Burma's pro-democracy leader Aung San Suu Kyi will focus on international relations if she is released from house arrest, according to sources close to the National League for Democracy (NLD).
“She is expected to be released in the evening of November 12,” said the source on condition of anonymity. “After her release, she will mainly focus on diplomatic relations with foreign countries, both regional and around the world.”
Her release from an 18-month extension of detention expires Saturday. according to her lawyer Nyan Win.
Suu Kyi said that the country's problems over the past years associated with the junta have been well-founded, according to the source. This time, her politics will be to expand her relations within the international community and to bring democracy to Burma, he said.
She also plans to use her home only for her private life, not for political gatherings, said the source, adding that she intends to advise NLD party elders do likewise.
Now aged 65, Suu Kyi entered the political arena in Burma when she was 43. She has since struggled relentlessly for democratic change in the country. She has been detained under house arrest three times and has spent no less than 15 years in detention. After her release, she has no immediate plans to travel across the country, said the source.
News agency Reuters recently quoted her lawyer Nyan Win as saying that she will not accept any conditions imposed on her freedom after she is released.
Suu Kyi opposed the election held on Sunday and urged voters to exercise their right not to vote. Her party, the NLD, carried out a “No Vote” campaign throughout the pre-election period.
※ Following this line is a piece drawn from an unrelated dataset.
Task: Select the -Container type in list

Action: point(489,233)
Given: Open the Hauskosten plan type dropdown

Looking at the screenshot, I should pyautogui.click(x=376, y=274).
Observers said that the voter turnout was low in Sundays' general election, mainly due to two factors: Suu Kyi's call for the election boycott; and massive fraud by the junta in collecting advance votes before election day.
Meanwhile Kim Aris, 33, the youngest son of Suu Kyi, has applied for a visa to enter Burma. He last saw his mother more than 10 years ago.
In an interview in Bangkok on Monday, he said that he did not know if his mother would be released on Saturday. “They’re unpredictable—these people. We’ll see what they’ll do,” he said.
Kim said he would talk only about their family, “nothing political,” if he is allowed to visit her.